Exercise aim:
What follows is a listing; restate all of it word for word.

Information shown:
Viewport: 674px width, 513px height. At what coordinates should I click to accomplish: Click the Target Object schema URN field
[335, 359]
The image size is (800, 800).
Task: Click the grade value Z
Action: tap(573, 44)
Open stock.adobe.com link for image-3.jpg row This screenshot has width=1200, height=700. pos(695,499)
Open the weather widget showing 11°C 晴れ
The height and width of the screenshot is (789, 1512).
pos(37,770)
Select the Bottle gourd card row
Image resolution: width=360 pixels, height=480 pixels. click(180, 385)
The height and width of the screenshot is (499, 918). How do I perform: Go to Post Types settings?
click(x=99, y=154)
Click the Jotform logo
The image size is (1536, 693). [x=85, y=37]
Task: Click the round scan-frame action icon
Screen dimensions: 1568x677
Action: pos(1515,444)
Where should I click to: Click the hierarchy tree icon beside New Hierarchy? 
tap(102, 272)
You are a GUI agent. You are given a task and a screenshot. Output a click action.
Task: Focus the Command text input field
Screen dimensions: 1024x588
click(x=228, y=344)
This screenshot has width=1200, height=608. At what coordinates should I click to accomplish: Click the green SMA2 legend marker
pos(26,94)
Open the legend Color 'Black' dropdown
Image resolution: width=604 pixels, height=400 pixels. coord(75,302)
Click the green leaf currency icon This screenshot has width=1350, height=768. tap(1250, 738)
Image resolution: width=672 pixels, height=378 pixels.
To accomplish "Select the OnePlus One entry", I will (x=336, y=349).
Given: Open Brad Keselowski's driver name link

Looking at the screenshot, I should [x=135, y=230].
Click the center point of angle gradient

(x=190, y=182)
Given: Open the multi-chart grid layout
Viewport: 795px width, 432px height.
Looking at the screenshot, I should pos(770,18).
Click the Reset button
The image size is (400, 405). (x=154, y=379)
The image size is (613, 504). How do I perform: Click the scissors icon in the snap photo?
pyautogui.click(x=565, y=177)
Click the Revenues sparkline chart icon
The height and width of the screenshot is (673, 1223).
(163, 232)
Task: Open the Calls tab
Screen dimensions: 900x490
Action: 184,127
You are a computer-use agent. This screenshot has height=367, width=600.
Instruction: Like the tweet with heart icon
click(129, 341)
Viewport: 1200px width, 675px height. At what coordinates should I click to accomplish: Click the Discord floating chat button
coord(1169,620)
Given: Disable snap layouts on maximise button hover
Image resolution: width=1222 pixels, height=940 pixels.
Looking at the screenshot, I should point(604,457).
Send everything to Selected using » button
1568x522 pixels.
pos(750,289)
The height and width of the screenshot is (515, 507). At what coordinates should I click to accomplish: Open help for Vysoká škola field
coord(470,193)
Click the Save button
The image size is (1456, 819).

The answer:
Viewport: 674px width, 513px height. At what coordinates should I click to accomplish: Click the Target Object schema URN field
[335, 359]
The image size is (800, 800).
Task: Click the grade value Z
Action: tap(573, 44)
Open stock.adobe.com link for image-3.jpg row This screenshot has width=1200, height=700. pos(695,499)
Open the weather widget showing 11°C 晴れ
The height and width of the screenshot is (789, 1512).
pos(37,770)
Select the Bottle gourd card row
Image resolution: width=360 pixels, height=480 pixels. click(180, 385)
The height and width of the screenshot is (499, 918). How do I perform: Go to Post Types settings?
click(x=99, y=154)
Click the Jotform logo
The image size is (1536, 693). [x=85, y=37]
Task: Click the round scan-frame action icon
Screen dimensions: 1568x677
Action: pos(1515,444)
Where should I click to: Click the hierarchy tree icon beside New Hierarchy? 
tap(102, 272)
You are a GUI agent. You are given a task and a screenshot. Output a click action.
Task: Focus the Command text input field
Screen dimensions: 1024x588
click(x=228, y=344)
This screenshot has width=1200, height=608. At what coordinates should I click to accomplish: Click the green SMA2 legend marker
pos(26,94)
Open the legend Color 'Black' dropdown
Image resolution: width=604 pixels, height=400 pixels. coord(75,302)
Click the green leaf currency icon This screenshot has width=1350, height=768. tap(1250, 738)
Image resolution: width=672 pixels, height=378 pixels.
To accomplish "Select the OnePlus One entry", I will (x=336, y=349).
Given: Open Brad Keselowski's driver name link

Looking at the screenshot, I should [x=135, y=230].
Click the center point of angle gradient

(x=190, y=182)
Given: Open the multi-chart grid layout
Viewport: 795px width, 432px height.
Looking at the screenshot, I should pos(770,18).
Click the Reset button
The image size is (400, 405). (x=154, y=379)
The image size is (613, 504). How do I perform: Click the scissors icon in the snap photo?
pyautogui.click(x=565, y=177)
Click the Revenues sparkline chart icon
The height and width of the screenshot is (673, 1223).
(163, 232)
Task: Open the Calls tab
Screen dimensions: 900x490
Action: 184,127
You are a computer-use agent. This screenshot has height=367, width=600.
Instruction: Like the tweet with heart icon
click(129, 341)
Viewport: 1200px width, 675px height. At what coordinates should I click to accomplish: Click the Discord floating chat button
coord(1169,620)
Given: Disable snap layouts on maximise button hover
Image resolution: width=1222 pixels, height=940 pixels.
Looking at the screenshot, I should point(604,457).
Send everything to Selected using » button
1568x522 pixels.
pos(750,289)
The height and width of the screenshot is (515, 507). At what coordinates should I click to accomplish: Open help for Vysoká škola field
coord(470,193)
Click the Save button
The image size is (1456, 819).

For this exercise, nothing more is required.